The biggest problem facing the West Virginia Lottery’s financial future right now is one this state’s Lottery Commission cannot address. Voters in Maryland will decide at next month’s election whether to authorize table games gambling in that state. If the voters give this issue the green light, experts estimate it could divert (revenue) from West Virginia’s most lucrative gambling operation in Charles Town.

No wonder Penn National Gaming, which owns the casino at Charles Town, has spent close to $20 million in advertising aimed at persuading Maryland voters to reject this proposal.

For now at least, revenues generated by the West Virginia Lottery Commission at its four racetrack casinos continues to yield millions more each quarter than expected because of the lack of competition from surrounding states. Finance Director Jim Toney told Commission members at last week’s meeting that state lottery revenues continue to exceed estimates. He said the $343.5 million in revenue for the third quarter (July though September) was nearly $50 million more than expected. But this revenue “gravy train” that has occurred because there are no such gambling facilities in neighboring states is about to change dramatically.

State officials expect the biggest new competition will come from the Hollywood Casino in Columbus, Ohio, which opened Oct. 8. And another horse track in Columbus recently installed slot machines at its location.

New casinos had already opened in May in Cleveland and Toledo. Meanwhile, Pennsylvania is about ready to open a casino at the Nemacolon resort, which is only a 30-minute drive north of Morgantown.

The people running West Virginia’s two Northern Panhandle casinos on Wheeling Island and at the Mountaineer Racetrack in Chester have told the Lottery Commission that they are already seeing initial signs of the financial impact the Columbus operation will have on this state’s gambling revenues.

Currently, the casinos at this state’s racetracks bring in more than half the total state lottery revenues that totaled $111.3 million for the month of September. But future competition from surrounding states is certain to make a major dent in those revenues, particularly if Maryland voters authorize competition in that state from the Charles Town operation.
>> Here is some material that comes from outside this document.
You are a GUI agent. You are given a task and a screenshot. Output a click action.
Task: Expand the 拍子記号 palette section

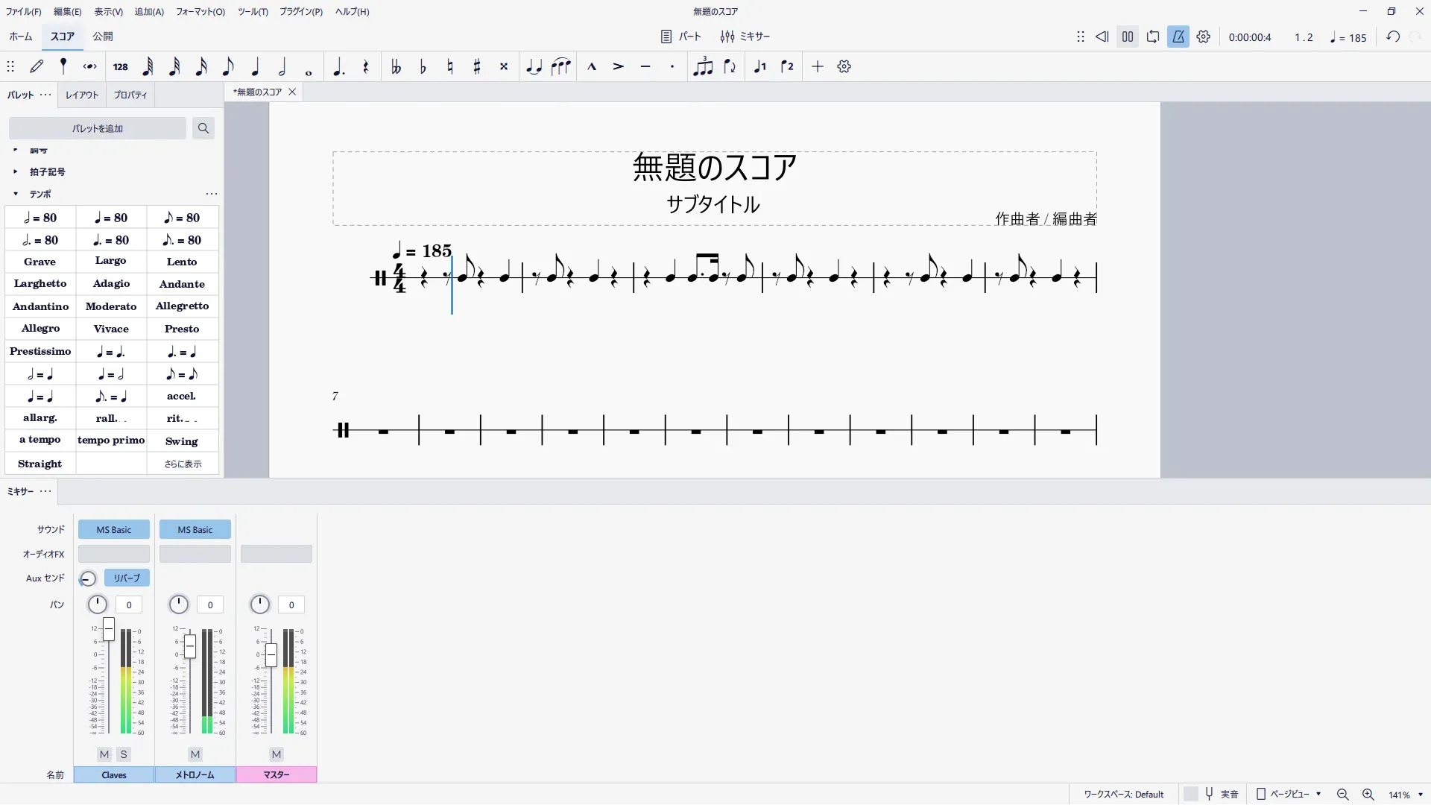(16, 171)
Meanwhile, it is alarming to learn that the average student loan debt for graduates at West Virginia’s universities and colleges last year was more than $26,000. And West Virginia students ranked 17th in this category among the 50 states. Students in New Hampshire graduated with the highest average debt — $32,440 — while graduates in Utah had the lowest average debt of $17,227.

That’s the bad news. The good news is that in West Virginia at least the average debt for 2011 graduates at this state’s colleges and universities was significantly lower than it was in the two previous years. West Virginia University had the highest average debt for its 2011 graduates among the nine public colleges in the state included in these statistics. But the $27,000 figure for WVU grads was still a major improvement over the 2010 graduates who finished with an average debt of $34,272. And 2009 graduates at WVU left with an average debt of $36,895.
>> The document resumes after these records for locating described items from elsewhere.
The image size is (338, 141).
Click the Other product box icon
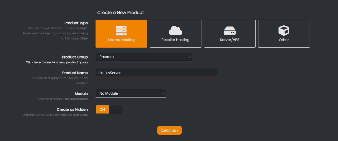click(x=284, y=31)
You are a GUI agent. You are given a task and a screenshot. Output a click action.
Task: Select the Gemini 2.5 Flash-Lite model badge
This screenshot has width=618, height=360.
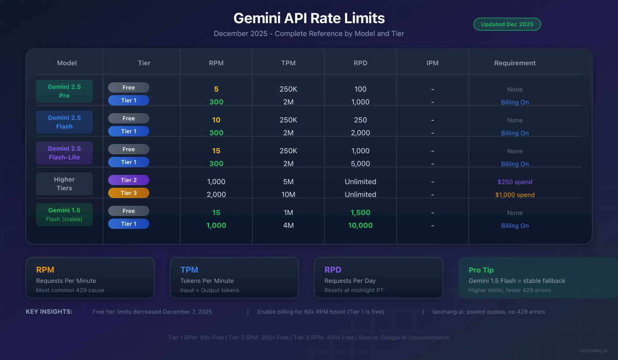pos(64,153)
Marshall University graduates had the highest increase in average debt from 2010 to 2011. According to the state’s Higher Education Policy Commission, the average debt at MU for 2010 graduates was $21,530 but jumped to an average of $24,376 for students who graduated in 2011.
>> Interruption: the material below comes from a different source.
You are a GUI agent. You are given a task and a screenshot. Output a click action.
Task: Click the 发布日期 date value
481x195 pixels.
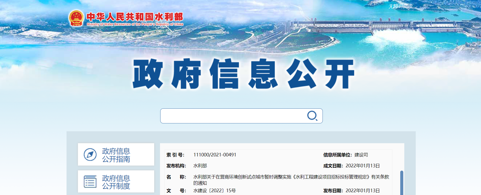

Graduation debt loads at the state’s private institutions is even higher. Davis & Elkins College had an annual student debt of $39,077 for 2011 graduates but it did fall to $32,125 for those who graduated in 2012.

Finally, the number of people unemployed in West Virginia has become a campaign issue between the two candidates hoping to win the governor’s race in next month’s general election. But economists for West Virginia University’s Bureau of Business and Economic Research won’t be issuing their annual economic forecast until Nov. 15 — a full 10 days after voters have spoken.

The likely result is a mixed bag. The state’s unemployment rate increased from 7.5 percent to 7.6 percent last month. It was the fifth straight monthly increase since April when it dropped to 6.7 percent — the lowest level in more than three years. And the real problem is the declining number of coal mining jobs in the state — responsible for less than 5 percent of total employment but because miners are working in high-paying jobs, the mining industry accounts for about 15 percent of the state’s overall economic picture.